Africa Action (Washington, DC)

Africa: Betraying Africa's HIV/Aids Priorities

guest column

Washington, DC — This week, world leaders will gather at the United Nations (UN) in New York to review commitments made five years ago in the fight against HIV/AIDS. In recent weeks, African governments and civil society groups have conducted similar reviews of international pledges and targets on HIV/AIDS. The results are grim. Promises of an urgent and coordinated response to this pandemic have been disregarded, and Africa continues to bear the brunt of the global failure to defeat HIV/AIDS.

It's not just that African efforts to combat HIV/AIDS are hindered by the continent's poverty. Nor is it only that the U.S. and other rich countries have failed to contribute sufficient resources to fight HIV/AIDS in Africa and other impoverished regions, though this is still a large part of the problem: a much greater investment in Africa's health care infrastructure and HIV/AIDS initiatives is possible, and indeed it is a prerequisite to turning the tide of this global pandemic.

But beyond the question of funding, it is increasingly clear that the orientation of U.S. policies on HIV/AIDS, in particular, is at odds with African priorities in combating this pandemic. The priorities articulated by international health experts, and by many African governments and civil society groups in the fight against HIV/AIDS, are actually being undermined by current U.S. policies, which hinder an effective response on the front lines of this devastating crisis.

Africa is home to more than 25 million of the 40 million people living with HIV/AIDS worldwide, and most of those living with HIV/AIDS on the continent are women, but U.S. policies fail to address the needs and vulnerabilities of African women and girls. The "gag rule" denies U.S. funding for many essential reproductive health programs across the continent if they also conduct or provide information on safe abortions as part of their work.

When it comes to HIV prevention, the heavy U.S. focus on abstinence-only programs undermines a more comprehensive strategy and fails to support the needs of women who remain vulnerable even when they stay faithful to one partner.
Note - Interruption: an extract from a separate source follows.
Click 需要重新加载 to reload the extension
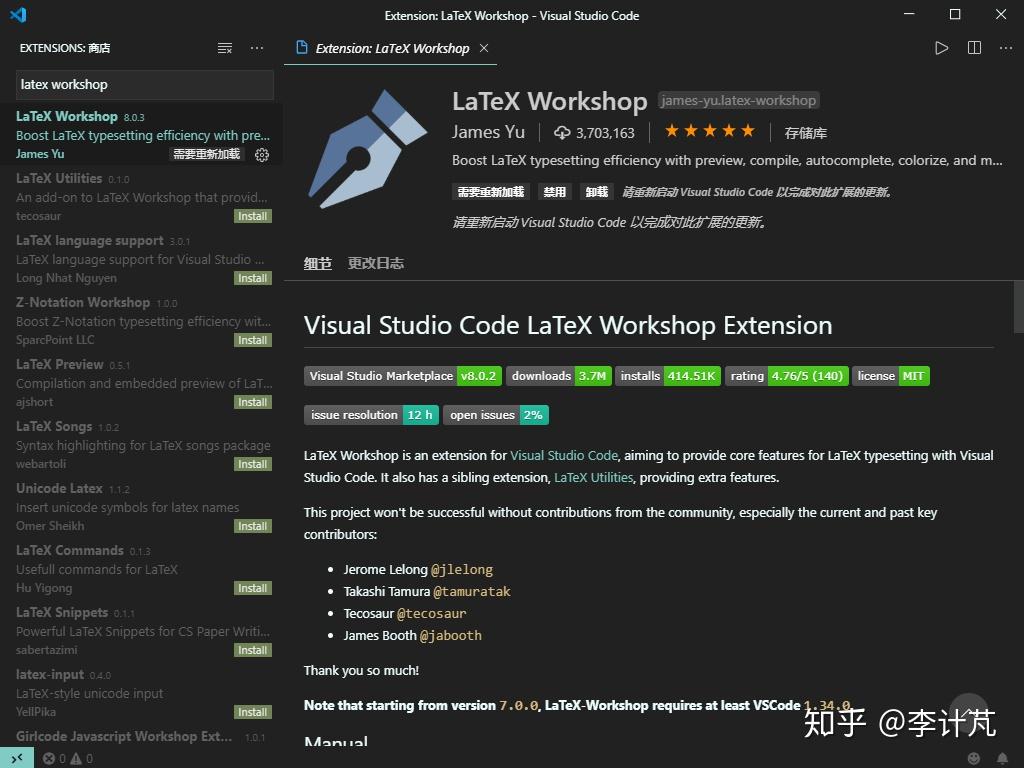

Promoting women's sexual and reproductive rights, and empowering women to make their own decisions, are central elements to defeating HIV/AIDS, but U.S. policies fail to support these priorities for African women and girls.

While there has been a small improvement in expanding access to HIV treatment in Africa in recent years, only a fraction of those living with HIV/AIDS on the continent now have access to life-saving anti-retroviral therapies. Treatment is key in the fight against HIV/AIDS, but U.S. policies are hindering efforts to expand the delivery of low cost, effective generic equivalents of HIV/AIDS drugs. U.S. programs still rely heavily on expensive brand-name treatments, which often cost two to three times as much, and therefore reach only a portion of potential beneficiaries.
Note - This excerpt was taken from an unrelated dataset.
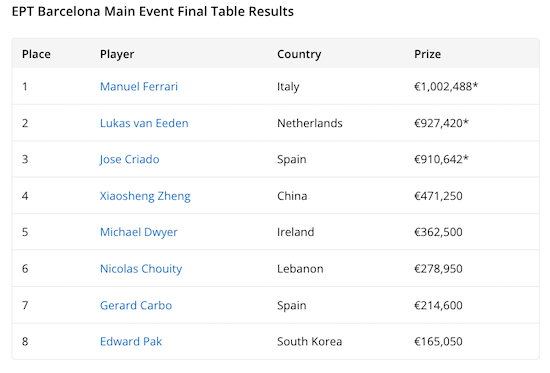
Task: Select the Netherlands country cell
Action: (x=310, y=123)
Five years ago, when the UN last held a special session on HIV/AIDS, one of the concrete outcomes of that meeting was the creation of the Global Fund to Fight AIDS, Tuberculosis and Malaria. This multilateral vehicle has mounted a successful and comprehensive response to HIV/AIDS in more than 130 countries, funding effective prevention, treatment and care programs. But the failure of the U.S. and other rich countries to provide adequate support to the Global Fund has left it facing chronic funding shortfalls and unable to scale up its programs to meet the needs on the ground.
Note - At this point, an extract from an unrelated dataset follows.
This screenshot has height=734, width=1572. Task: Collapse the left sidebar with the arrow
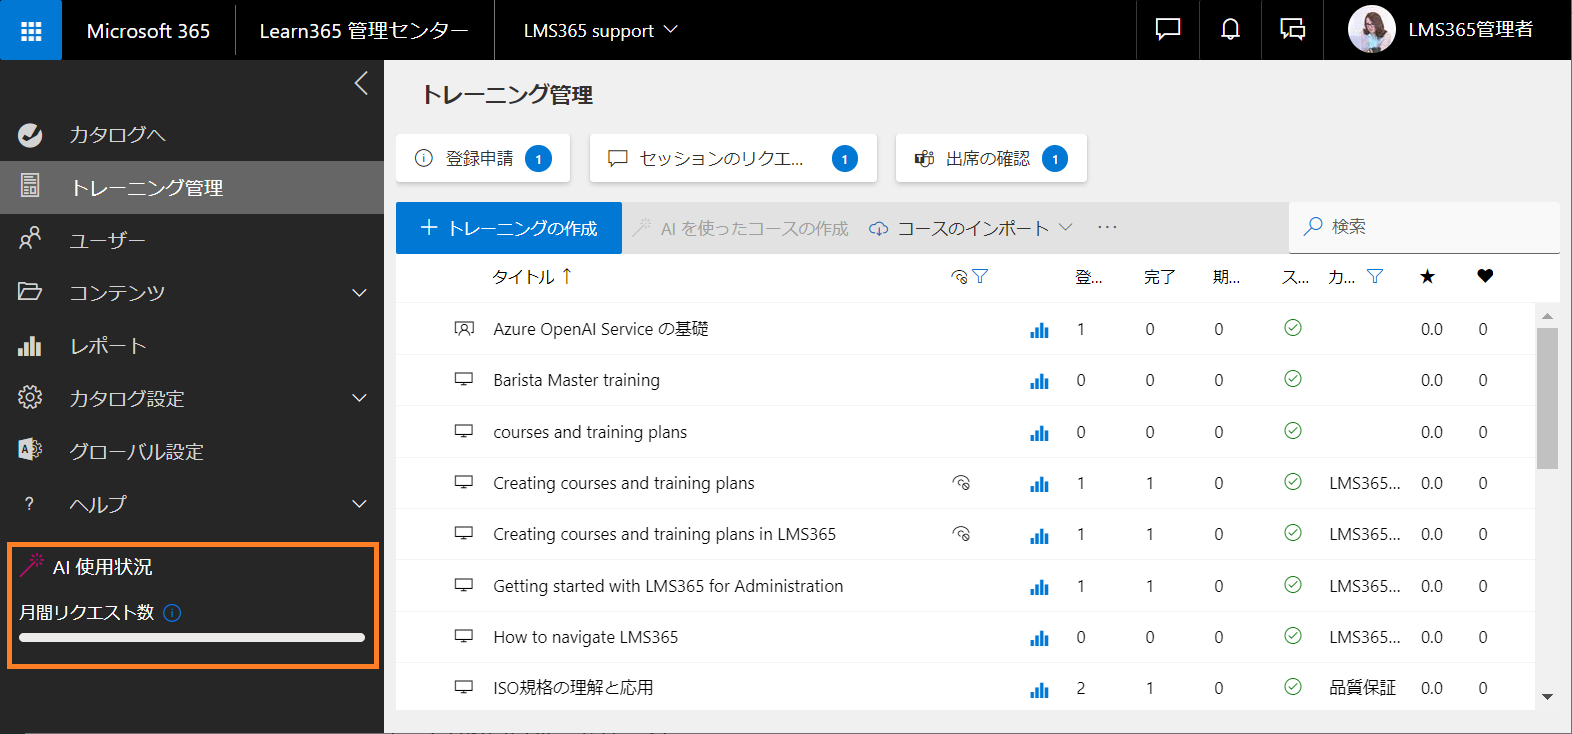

Rather than supporting the Global Fund, the U.S. channels most of its HIV/AIDS funding through its own unilateral program, announced by the President three years ago. This directs funding primarily to a dozen African countries, or less than a quarter of the continent. Such a selective U.S. policy approach not only ignores the rest of the African continent, which is also being devastated by the HIV/AIDS pandemic; it precludes the more coherent and comprehensive response required to defeat this public health crisis.

African efforts to confront HIV/AIDS are also still handicapped by the continent's massive debt burden, and by the policies of the World Bank and International Monetary Fund (IMF), which constrain spending on health care in many African countries. The U.S. is the single largest shareholder and the most powerful voice in these financial institutions.

Twenty-five years into this unprecedented pandemic, HIV/AIDS continues to kill millions of people each year - especially in Africa - not because this is an invincible disease, but because the international community has not done what's needed to stop it. Until there is a new sense of urgency, and a shift in U.S. policies that seek to respond to this crisis, HIV/AIDS will remain a permanent and deadly feature on the international landscape, and Africa will remain at 'ground zero' of this global pandemic.

Ann-Louise Colgan is Acting Co-Executive Director of Africa Action, the oldest Africa advocacy organization in the United States.